11.4     Établissement du plan

[. . .]

11.4.3     L'administrateur établira un plan de réduction de la dette comprenant au moins:

a)     une liste suffisamment ancienne des comptes débiteurs et des comptes à payer, et la liste de toutes les dettes du Conseil [. . .]

b)     un calendrier proposé de remboursement de la dette faisant état des montants exigibles, des conditions et des obligations relatives aux paiements, de la source des fonds qui seront utilisés pour réduire la dette, ainsi que des conditions de la renégociation de la dette que l'administrateur recommande [. . .] Les facteurs et les circonstances entourant la dette doivent être pris en considération pour que les créanciers soient traités de manière juste et équitable [. . .]

c)     des réunions projetées avec le Conseil et ses créanciers pour faciliter les discussions sur le remboursement et la renégociation de la dette.

[. . .]

11.5     Responsabilité liée au remboursement de la dette

11.5.1     L'administrateur doit indiquer clairement aux créanciers que ni lui ni le Ministre n'est responsable du remboursement de la dette au Conseil et que le remboursement de cette dette n'oblige pas le Ministre ou la Couronne à payer toute dette actuelle ou future du Conseil, ou à en accepter la responsabilité.

[. . .]

11.6     Programmes et services que l'administrateur administre

11.6.1     À tout le moins, l'administrateur devra administrer tous les programmes et services décrits dans l'entente de financement [. . .]

[. . .]

13.0     Responsabilités de l'administrateur envers les employés

[. . .]

13.7     L'administrateur n'est pas responsable pour les dettes du Conseil, y compris les dettes provenant de salaires non payés.

[. . .]

18.0     Résiliation d'une entente de gestion par un administrateur

[. . .]

18.2     À la résiliation de l'entente de gestion par un administrateur, l'administrateur doit:

a)     remettre au Ministre tous les fonds excédentaires liés aux programmes et le solde du compte de financement sans tarder [. . .] [D.A., aux pages 263 à 277; non souligné dans l'original.]

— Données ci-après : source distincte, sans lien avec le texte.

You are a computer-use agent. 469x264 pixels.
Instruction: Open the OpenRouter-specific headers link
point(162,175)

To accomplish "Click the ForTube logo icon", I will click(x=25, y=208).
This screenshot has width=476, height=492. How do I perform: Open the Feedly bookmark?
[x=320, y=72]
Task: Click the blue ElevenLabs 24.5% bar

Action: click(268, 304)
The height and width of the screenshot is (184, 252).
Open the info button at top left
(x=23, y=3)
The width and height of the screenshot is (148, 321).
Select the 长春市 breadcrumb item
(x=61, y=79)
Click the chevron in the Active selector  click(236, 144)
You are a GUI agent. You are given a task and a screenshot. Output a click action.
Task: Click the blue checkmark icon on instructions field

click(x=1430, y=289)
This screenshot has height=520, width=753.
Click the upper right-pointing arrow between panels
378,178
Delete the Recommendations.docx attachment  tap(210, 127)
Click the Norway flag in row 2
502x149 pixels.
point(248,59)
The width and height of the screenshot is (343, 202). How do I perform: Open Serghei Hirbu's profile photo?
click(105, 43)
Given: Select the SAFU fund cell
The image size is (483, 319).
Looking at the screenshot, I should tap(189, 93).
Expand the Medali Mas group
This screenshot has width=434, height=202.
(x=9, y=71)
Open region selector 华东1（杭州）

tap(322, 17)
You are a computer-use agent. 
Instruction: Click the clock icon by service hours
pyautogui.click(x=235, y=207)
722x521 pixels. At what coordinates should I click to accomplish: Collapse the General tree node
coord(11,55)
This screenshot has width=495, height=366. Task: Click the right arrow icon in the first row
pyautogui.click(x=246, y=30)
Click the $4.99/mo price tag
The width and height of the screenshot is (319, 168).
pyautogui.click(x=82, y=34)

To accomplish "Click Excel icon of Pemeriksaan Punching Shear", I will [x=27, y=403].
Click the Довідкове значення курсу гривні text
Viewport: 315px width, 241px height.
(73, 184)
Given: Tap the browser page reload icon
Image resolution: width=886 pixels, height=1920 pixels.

L'entente globale de financement

[17]Voici les extraits pertinents de ce texte:

ATTENDU que le Ministre verse des fonds pour la prestation des programmes et des services pour le bénéfice des membres représentés par le Conseil.

ATTENDU que le Conseil dépense les fonds pour la prestation des programmes et des services pour le compte des membres qu'il représente.

[. . .]

2.0     MONTANT DE L'ENTENTE

2.1     Le Ministre consent à verser la somme prévue dans la Partie D--Budgets des programmes, autorisations et plan de dépenses mensuel (bilan des liquidités-- Codification détaillée par entente) conformément aux conditions de la présente entente.

[. . .]

    PARTIE A

DÉFINITIONS

[. . .]

SÉQUESTRE-ADMINISTRATEUR

Tiers nommé par le Ministre pour administrer le financement qui serait autrement versé au Conseil, pour remplir en tout ou en partie les obligations du Conseil en vertu de la présente entente.

[. . .]

    PARTIE B

CONDITIONS GÉNÉRALES

[. . .]

2.0     MODALITÉS DE PAIEMENT

[. . .]

2.2     Paiements comptants

2.2.1     Le Ministre doit effectuer les paiements, en vertu de la politique fédérale de gestion de la trésorerie, en se basant sur les montants annuels déterminés dans la Partie D--Budgets des programmes, autorisations et plan de dépenses mensuelles. Le Conseil peut, au besoin, proposer des changements à apporter au plan de dépenses mensuelles, ces changements prendront effet dans un délai de trente (30) jours suivant la date de l'approbation mutuelle du Conseil et du Ministre.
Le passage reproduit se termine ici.